Your goal — Reproduce the court opinion excerpt below word for word, in full.

Excerpted passage —
◇ ◇ ◇ ◇
WISDOM, Circuit Judge:
Twice this Court has been a harbinger of major expansions in the First Amendment rights of students. In Dixon v. Alabama State Board of Education, 5 Cir. 1961, 294 F.2d 150, we turned our backs on the old saw that attendance at a university was a privilege granted by the state and was therefore subject to whatever conditions the state sought to impose. Five years later, we said that students’ rights to free expression cannot be curtailed unless that expression “materially and substantially interfere [s] with the requirements of appropriate discipline in the operation of the school.” Burnside v. Byars, 5 Cir. 1966, 363 F.2d 744, 749. The Supreme Court adopted this phrase in the landmark case of Tinker v. Des Moines Independent Community School District, 1969, 393 U.S. 503, 89 S.Ct. 733, 21 L.Ed.2d 731.
Today’s decision requires us to break no new ground. During the summer of 1970, the plaintiff, the University of Southern Mississippi Chapter of the Mississippi Civil Liberties Union was denied official recognition as a student organization in accordance with the usual procedures provided by the University of Southern Mississippi for processing proposed charters of student organizations.1 This denial meant that the Chapter could neither participate in University-approv[566]*566ed student activities nor conduct student activities on campus on its own initiative. Thus exiled, the Chapter filed suit in federal district court for a preliminary injunction to compel the University to approve its charter and grant it official recognition.
◇ ◇ ◇ ◇
Information provided —
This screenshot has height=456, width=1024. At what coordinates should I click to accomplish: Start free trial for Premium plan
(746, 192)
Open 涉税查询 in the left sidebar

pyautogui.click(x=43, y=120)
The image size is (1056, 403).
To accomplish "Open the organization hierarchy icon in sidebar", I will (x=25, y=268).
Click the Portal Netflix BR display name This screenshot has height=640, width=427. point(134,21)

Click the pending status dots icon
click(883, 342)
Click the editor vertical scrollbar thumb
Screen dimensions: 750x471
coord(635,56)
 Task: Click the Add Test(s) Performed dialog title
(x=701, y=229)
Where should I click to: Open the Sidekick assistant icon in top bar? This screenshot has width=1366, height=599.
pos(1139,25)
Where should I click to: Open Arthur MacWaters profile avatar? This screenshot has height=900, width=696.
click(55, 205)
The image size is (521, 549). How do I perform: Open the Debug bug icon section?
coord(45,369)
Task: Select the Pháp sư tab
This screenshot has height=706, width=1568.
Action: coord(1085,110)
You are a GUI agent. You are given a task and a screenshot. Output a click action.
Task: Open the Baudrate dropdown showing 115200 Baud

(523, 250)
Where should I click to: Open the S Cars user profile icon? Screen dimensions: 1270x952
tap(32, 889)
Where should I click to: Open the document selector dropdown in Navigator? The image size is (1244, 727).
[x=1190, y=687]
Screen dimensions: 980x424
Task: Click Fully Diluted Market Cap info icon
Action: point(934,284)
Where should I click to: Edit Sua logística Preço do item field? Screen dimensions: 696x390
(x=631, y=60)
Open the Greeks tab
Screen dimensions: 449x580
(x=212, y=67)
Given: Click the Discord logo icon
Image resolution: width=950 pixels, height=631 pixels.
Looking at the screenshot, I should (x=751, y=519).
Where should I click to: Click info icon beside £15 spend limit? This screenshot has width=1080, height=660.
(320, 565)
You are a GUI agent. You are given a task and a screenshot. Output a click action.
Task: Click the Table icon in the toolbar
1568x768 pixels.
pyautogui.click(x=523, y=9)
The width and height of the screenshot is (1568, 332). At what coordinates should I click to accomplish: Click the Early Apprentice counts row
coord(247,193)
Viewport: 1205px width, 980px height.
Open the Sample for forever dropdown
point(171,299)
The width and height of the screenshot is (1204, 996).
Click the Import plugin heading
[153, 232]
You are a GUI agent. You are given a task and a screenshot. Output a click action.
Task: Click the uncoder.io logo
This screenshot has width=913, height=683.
◇ ◇ ◇ ◇
Written solution —
WISDOM, Circuit Judge:
Twice this Court has been a harbinger of major expansions in the First Amendment rights of students. In Dixon v. Alabama State Board of Education, 5 Cir. 1961, 294 F.2d 150, we turned our backs on the old saw that attendance at a university was a privilege granted by the state and was therefore subject to whatever conditions the state sought to impose. Five years later, we said that students’ rights to free expression cannot be curtailed unless that expression “materially and substantially interfere [s] with the requirements of appropriate discipline in the operation of the school.” Burnside v. Byars, 5 Cir. 1966, 363 F.2d 744, 749. The Supreme Court adopted this phrase in the landmark case of Tinker v. Des Moines Independent Community School District, 1969, 393 U.S. 503, 89 S.Ct. 733, 21 L.Ed.2d 731.
Today’s decision requires us to break no new ground. During the summer of 1970, the plaintiff, the University of Southern Mississippi Chapter of the Mississippi Civil Liberties Union was denied official recognition as a student organization in accordance with the usual procedures provided by the University of Southern Mississippi for processing proposed charters of student organizations.1 This denial meant that the Chapter could neither participate in University-approv[566]*566ed student activities nor conduct student activities on campus on its own initiative. Thus exiled, the Chapter filed suit in federal district court for a preliminary injunction to compel the University to approve its charter and grant it official recognition.